Your Yahoo account was definitely hacked – here's what to do

In September 2016, Yahoo revealed a hack that compromised 500 million user accounts. In December, the company revealed yet another hack, this time affecting a record 1 billion accounts. On Tuesday, Yahoo updated that number to all 3 billion accounts its services.

And yes, that includes yours.

The hack exposed names, email addresses, telephone numbers, dates of birth, encrypted passwords and unencrypted security questions. Here's what you can do now to protect yourself.

Log into your Yahoo account

This might sound obvious, but if you're like a lot of people, you might not use Yahoo Mail as your primary email account. Yahoo has 1 billion monthly active users on its services overall and just 225 million monthly active users for its Yahoo Mail service, according to figures the company gave CNET in June.

So check the email affiliated with your Yahoo account if you haven't already. Yahoo has started sending out notifications to users, and you should be receiving one at that account if you were affected by the data breach.

Change your password

If you haven't changed your password in a few years, do it -- now. The company says the passwords that hackers stole were encrypted -- scrambled up with a tool called bcrypt. This kind of encryption can potentially be broken with enough persistence, said Brett McDowell, executive director of the FIDO Alliance, a nonprofit group that vets login systems.
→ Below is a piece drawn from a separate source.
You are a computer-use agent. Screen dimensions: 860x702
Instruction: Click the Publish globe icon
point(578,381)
That's especially true "when the attacker can make relatively accurate guesses at what the password might be," McDowell said. "Yahoo users with relatively weak or obvious passwords should take the recommended precautions."

I'm looking at you, "passw0rd."

Ask yourself, 'Did I use this password somewhere else?'

It's a common habit. Use the same password for lots of different accounts. If this breach has anything to teach you, it's that this is a terrible idea.
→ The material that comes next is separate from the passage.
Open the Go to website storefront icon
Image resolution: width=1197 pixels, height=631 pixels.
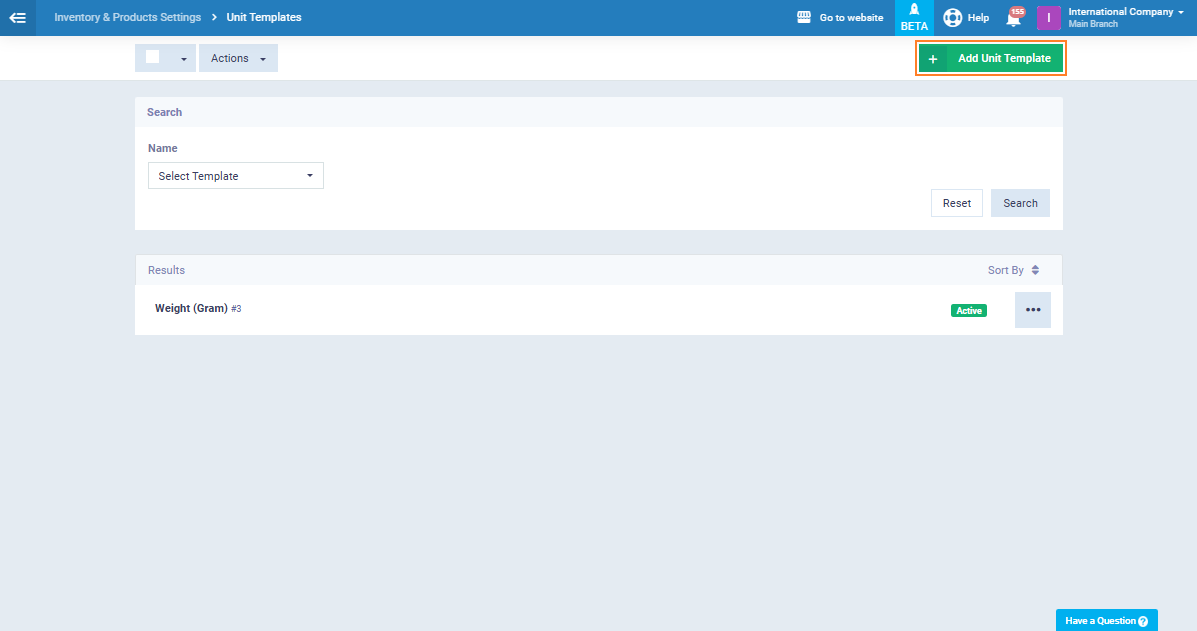(x=804, y=17)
If you recycled your Yahoo password on a different account, go change your password on that account too. The hackers who have your password could easily try it on a whole bunch of different websites -- think bank websites or health insurance websites -- to try to access information beyond your Yahoo account.

Don't let them.

Change your security questions and answers -- everywhere

Since the hack exposed security questions that were not encrypted, change them. If you used the same security questions for other sites or services, change those, too. And if you're unsure, change them anyway.

It's a headache, but doing so could save you a huge inconvenience in the future. Security questions are often used to verify identity and gain account access, without the help of email verification.
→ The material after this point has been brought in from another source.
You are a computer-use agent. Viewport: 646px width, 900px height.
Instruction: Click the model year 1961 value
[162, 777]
Some security experts go as far as recommending you create random, unique answers to security questions like, "Where was your mother born?" since, often, that information is easy to uncover. That's a high expectation for most normal folks, so instead...

Enable two-step verification

If you plan to keep your Yahoo account, enable two-step verification. It's one of the best forms of account security widely available on sites like Yahoo. Two-step means that after you log in with your password (as usual) Yahoo will text you a security code, which you'll enter in the next step.

This way, only someone who has in-person access to your phone (you) can access your account -- even if the password entered was correct.

As with changing your security questions on all services, take the time to enable two-step verification on other websites, like Facebook, Google, Twitter and so on.

Think twice before deleting accounts

Yes, it's tempting to want to wash your hands and sever ties with Yahoo after such an egregious violation. But doing so can actually open you up to additional security headaches. That's because Yahoo deleting your account lets Yahoo recycle your old email address -- thus letting someone spam every site they can find with "forgot password" requests and/or otherwise impersonate you using a known (albeit out-of-date) alias.

Better to leave the account inactive -- but with two-step verification turned on.